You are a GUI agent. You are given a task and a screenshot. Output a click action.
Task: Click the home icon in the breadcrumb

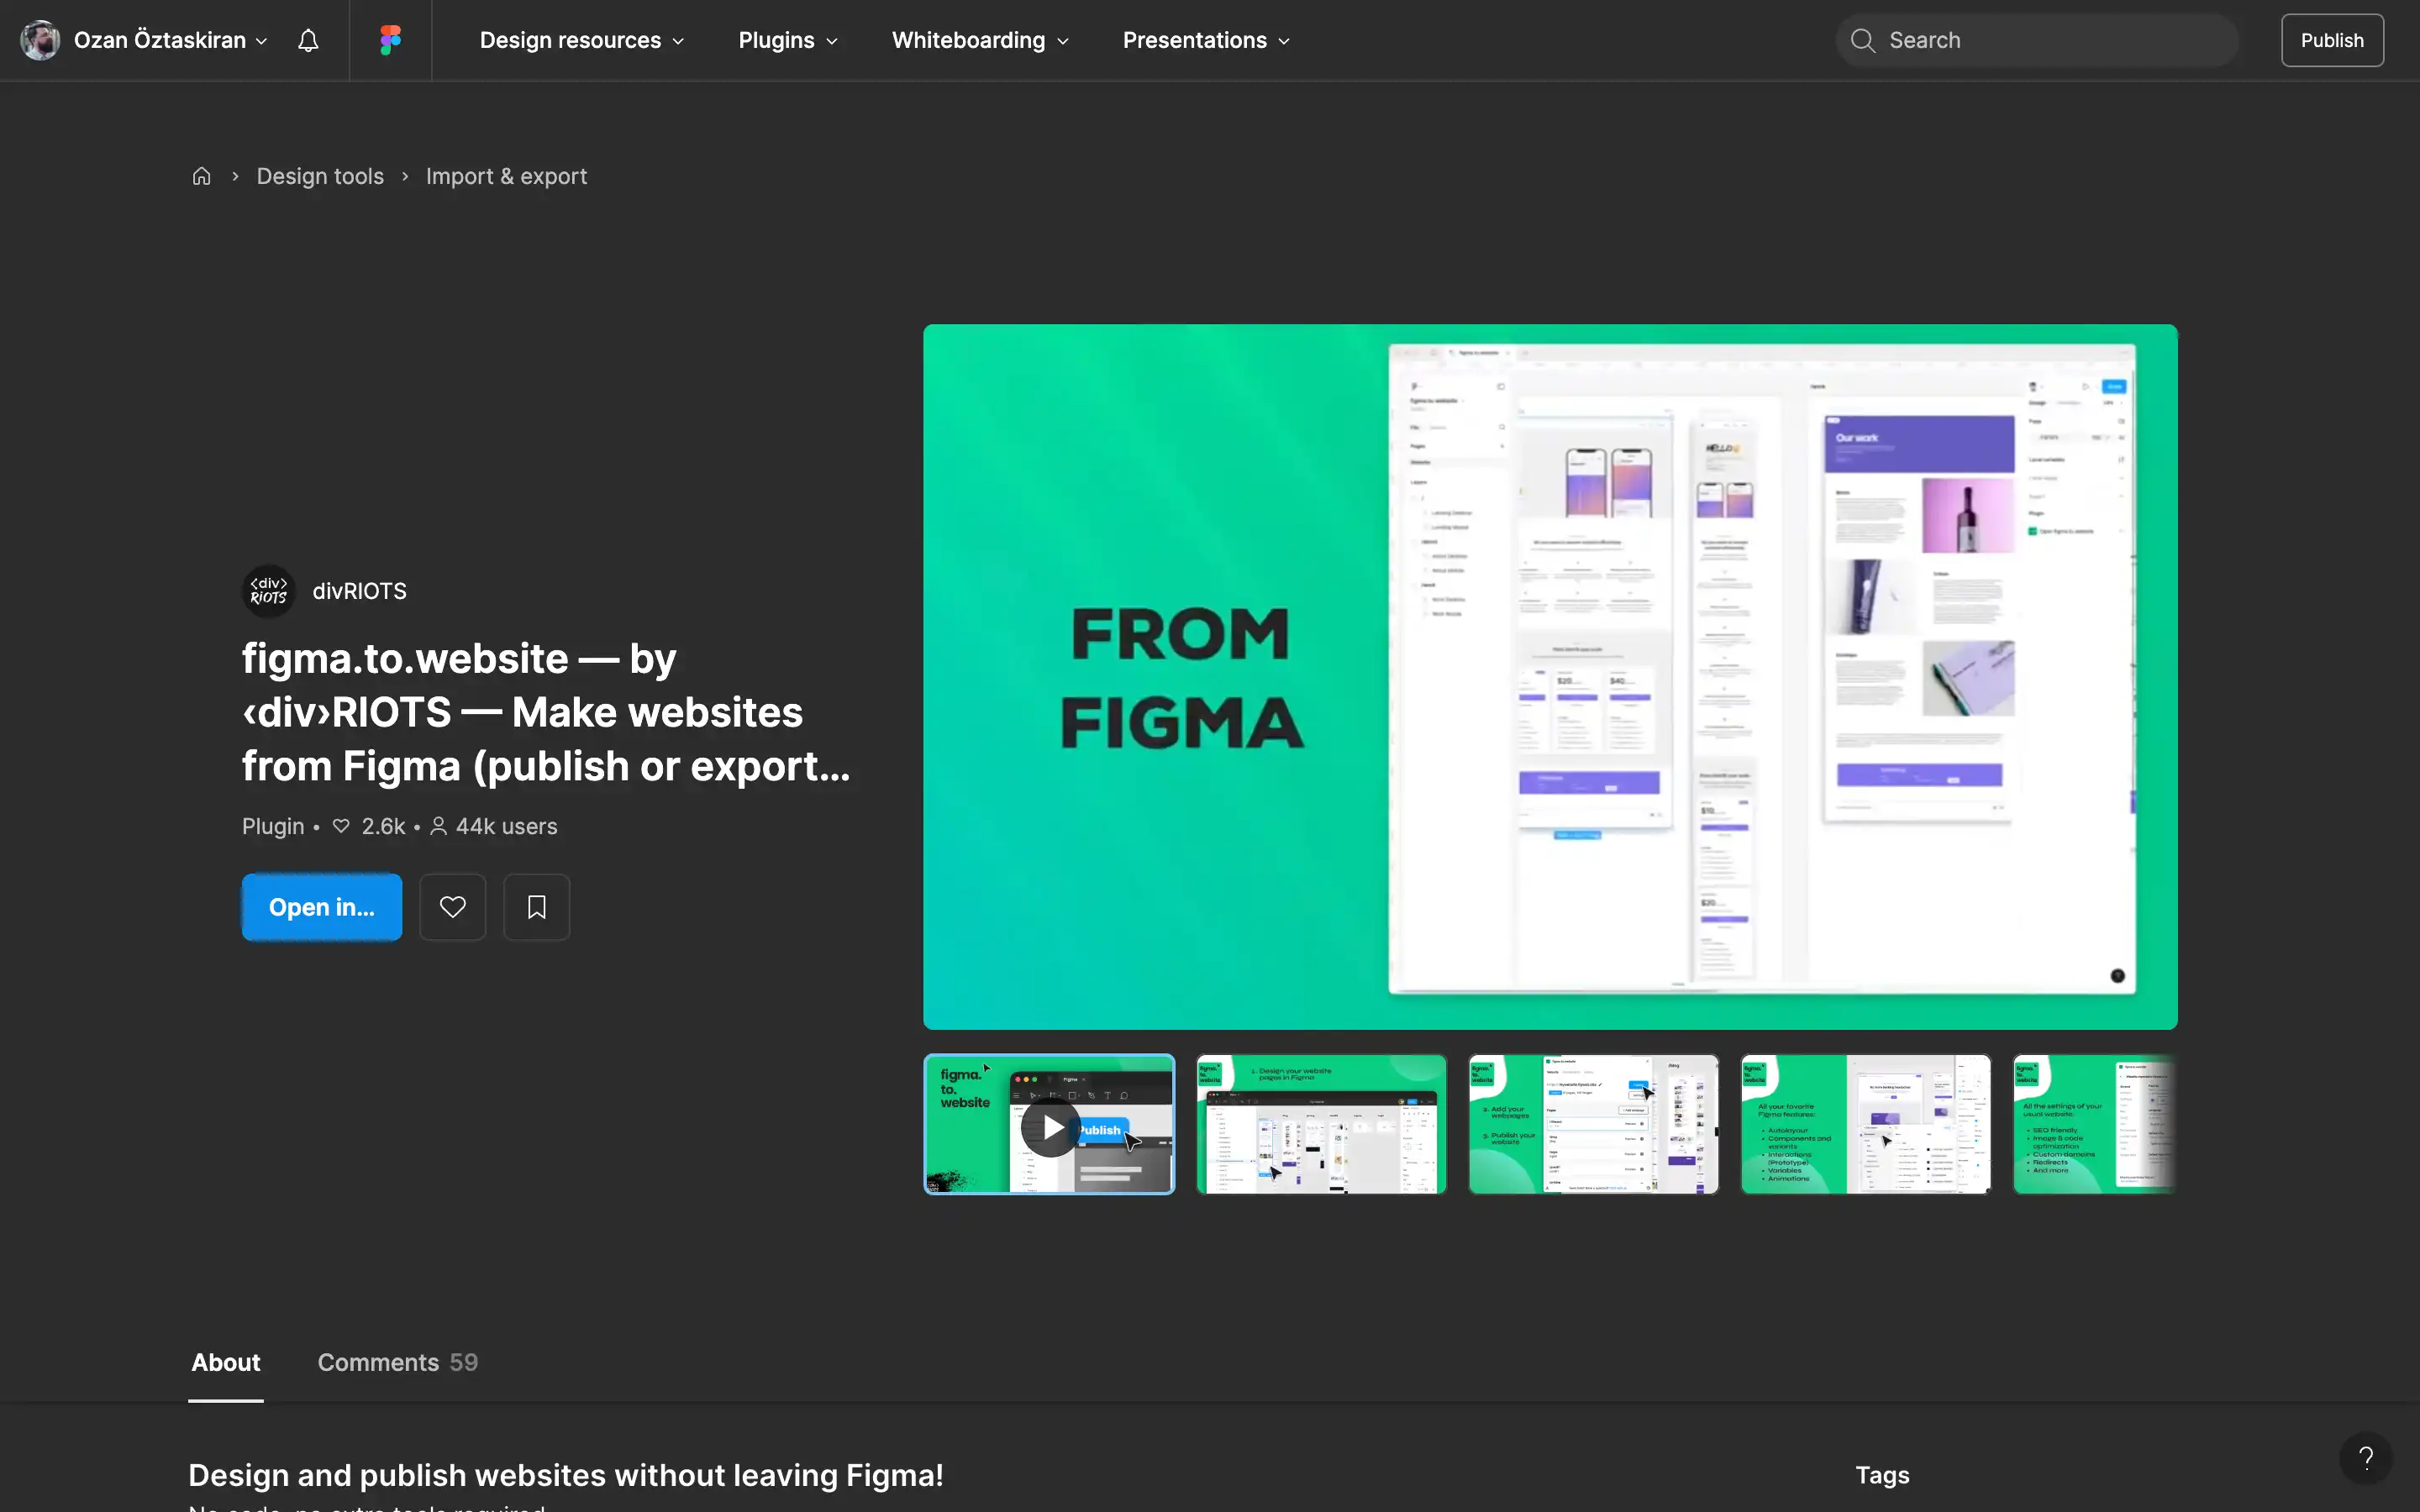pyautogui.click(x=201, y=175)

==

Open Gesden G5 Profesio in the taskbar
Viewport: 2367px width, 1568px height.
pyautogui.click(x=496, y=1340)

...

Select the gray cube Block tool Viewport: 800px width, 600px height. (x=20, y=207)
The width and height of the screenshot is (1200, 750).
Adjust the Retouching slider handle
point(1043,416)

WHAT YOU ARE ASKED TO DO:
Please repeat the data between the lines holding "You are a GUI" and "pyautogui.click(x=201, y=175)", inclusive, leaving the pictures out of your answer.

EXPECTED OUTPUT:
You are a GUI agent. You are given a task and a screenshot. Output a click action.
Task: Click the home icon in the breadcrumb

pyautogui.click(x=201, y=175)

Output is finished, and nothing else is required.